** PROBLEM **
Collect every line in the entries below that contains the word "beside". Case counts.

[Records from a data source]

[Start]

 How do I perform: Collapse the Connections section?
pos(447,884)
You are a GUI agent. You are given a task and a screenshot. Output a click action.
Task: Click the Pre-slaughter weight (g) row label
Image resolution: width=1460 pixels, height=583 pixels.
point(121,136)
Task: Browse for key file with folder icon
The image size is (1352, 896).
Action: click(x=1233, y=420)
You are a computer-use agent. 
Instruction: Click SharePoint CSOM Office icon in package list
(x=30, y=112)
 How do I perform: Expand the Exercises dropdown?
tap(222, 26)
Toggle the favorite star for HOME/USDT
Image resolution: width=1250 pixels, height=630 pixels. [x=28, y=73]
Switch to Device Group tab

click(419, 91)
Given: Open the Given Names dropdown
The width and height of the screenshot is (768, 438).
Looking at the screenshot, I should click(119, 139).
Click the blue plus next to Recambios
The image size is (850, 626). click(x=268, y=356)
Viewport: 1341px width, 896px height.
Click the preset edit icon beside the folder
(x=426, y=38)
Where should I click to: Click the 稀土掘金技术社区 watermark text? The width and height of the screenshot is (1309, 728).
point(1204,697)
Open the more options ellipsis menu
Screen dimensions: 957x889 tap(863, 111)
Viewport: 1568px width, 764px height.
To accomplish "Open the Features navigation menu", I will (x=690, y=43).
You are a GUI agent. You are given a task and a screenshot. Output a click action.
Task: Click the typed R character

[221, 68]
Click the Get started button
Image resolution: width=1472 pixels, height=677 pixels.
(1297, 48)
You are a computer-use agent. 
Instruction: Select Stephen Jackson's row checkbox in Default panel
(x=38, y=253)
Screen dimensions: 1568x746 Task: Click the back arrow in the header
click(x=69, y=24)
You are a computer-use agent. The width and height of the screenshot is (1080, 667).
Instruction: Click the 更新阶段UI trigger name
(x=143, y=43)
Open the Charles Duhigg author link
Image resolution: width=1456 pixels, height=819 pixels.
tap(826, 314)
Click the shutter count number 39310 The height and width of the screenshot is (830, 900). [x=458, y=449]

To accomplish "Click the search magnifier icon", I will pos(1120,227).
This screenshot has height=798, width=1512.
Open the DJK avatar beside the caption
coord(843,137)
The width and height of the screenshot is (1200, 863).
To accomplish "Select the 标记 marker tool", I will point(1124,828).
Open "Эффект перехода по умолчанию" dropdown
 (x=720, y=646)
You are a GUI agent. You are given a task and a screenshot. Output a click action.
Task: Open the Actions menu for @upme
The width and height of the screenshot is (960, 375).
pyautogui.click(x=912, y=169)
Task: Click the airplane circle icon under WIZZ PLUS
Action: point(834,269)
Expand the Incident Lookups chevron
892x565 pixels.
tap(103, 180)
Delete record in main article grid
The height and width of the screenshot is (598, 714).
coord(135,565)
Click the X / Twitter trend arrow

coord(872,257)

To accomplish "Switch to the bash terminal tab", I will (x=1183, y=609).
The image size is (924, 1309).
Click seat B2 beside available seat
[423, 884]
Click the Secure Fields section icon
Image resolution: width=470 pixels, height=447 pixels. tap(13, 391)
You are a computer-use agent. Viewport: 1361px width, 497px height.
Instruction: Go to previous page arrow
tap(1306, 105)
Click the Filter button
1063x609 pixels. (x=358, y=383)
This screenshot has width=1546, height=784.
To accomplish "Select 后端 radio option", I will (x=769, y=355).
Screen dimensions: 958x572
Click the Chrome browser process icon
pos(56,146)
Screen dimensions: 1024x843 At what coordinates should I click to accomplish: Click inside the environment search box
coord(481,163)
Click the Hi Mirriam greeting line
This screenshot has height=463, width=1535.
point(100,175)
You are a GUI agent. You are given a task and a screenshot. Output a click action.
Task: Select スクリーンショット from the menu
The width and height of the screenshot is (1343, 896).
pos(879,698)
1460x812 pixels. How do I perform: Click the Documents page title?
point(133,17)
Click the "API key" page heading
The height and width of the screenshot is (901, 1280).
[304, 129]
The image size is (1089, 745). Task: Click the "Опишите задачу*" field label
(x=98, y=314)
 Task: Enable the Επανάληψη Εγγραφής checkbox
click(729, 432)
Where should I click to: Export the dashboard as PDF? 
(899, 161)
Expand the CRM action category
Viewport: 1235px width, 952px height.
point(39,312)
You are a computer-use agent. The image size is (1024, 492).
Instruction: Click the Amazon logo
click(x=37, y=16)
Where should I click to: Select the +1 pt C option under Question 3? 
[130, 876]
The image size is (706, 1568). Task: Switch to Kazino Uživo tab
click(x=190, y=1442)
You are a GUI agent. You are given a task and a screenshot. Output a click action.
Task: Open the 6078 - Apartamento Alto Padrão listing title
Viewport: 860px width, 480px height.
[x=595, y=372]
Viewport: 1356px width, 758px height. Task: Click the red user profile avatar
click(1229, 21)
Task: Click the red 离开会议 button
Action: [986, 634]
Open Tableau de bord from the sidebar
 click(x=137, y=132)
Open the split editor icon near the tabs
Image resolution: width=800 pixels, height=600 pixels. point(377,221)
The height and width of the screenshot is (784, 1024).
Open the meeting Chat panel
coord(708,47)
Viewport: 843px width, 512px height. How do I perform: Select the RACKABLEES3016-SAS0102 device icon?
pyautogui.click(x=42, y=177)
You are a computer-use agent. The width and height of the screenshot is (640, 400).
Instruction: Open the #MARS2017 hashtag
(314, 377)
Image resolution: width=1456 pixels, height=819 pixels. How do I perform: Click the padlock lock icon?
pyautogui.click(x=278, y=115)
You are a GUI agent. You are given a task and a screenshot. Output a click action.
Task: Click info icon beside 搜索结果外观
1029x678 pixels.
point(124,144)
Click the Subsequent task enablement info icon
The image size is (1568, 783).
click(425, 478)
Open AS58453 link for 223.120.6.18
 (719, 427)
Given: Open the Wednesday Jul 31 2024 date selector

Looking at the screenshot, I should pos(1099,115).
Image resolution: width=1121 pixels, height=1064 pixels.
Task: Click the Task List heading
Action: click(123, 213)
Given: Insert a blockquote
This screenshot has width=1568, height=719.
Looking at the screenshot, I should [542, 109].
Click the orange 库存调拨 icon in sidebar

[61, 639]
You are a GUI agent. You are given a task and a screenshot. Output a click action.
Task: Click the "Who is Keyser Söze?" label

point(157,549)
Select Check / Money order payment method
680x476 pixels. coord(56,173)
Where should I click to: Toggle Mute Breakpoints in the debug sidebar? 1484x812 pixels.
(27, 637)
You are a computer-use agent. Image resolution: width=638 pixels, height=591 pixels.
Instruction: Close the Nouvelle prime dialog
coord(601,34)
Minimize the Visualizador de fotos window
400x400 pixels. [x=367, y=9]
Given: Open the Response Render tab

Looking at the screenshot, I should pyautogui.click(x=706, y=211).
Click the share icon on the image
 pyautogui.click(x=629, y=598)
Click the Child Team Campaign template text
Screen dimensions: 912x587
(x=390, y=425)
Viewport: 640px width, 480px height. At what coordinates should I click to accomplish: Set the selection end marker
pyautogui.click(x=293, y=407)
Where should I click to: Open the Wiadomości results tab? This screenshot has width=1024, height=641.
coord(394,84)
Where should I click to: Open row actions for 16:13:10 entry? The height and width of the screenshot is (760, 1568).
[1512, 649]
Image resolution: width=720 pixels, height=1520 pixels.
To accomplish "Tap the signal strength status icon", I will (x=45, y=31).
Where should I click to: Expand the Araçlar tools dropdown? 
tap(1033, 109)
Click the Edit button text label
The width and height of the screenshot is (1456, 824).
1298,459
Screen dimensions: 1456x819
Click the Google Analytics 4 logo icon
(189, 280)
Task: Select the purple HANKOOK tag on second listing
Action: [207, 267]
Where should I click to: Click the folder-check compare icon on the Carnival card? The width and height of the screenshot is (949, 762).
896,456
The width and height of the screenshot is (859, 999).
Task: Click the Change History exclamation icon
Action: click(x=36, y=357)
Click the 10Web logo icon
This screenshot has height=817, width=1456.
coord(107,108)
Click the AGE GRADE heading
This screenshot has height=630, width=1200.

[End]

** FULL SOLUTION **
Click the preset edit icon beside the folder
Open the DJK avatar beside the caption
Click seat B2 beside available seat
Task: Click info icon beside 搜索结果外观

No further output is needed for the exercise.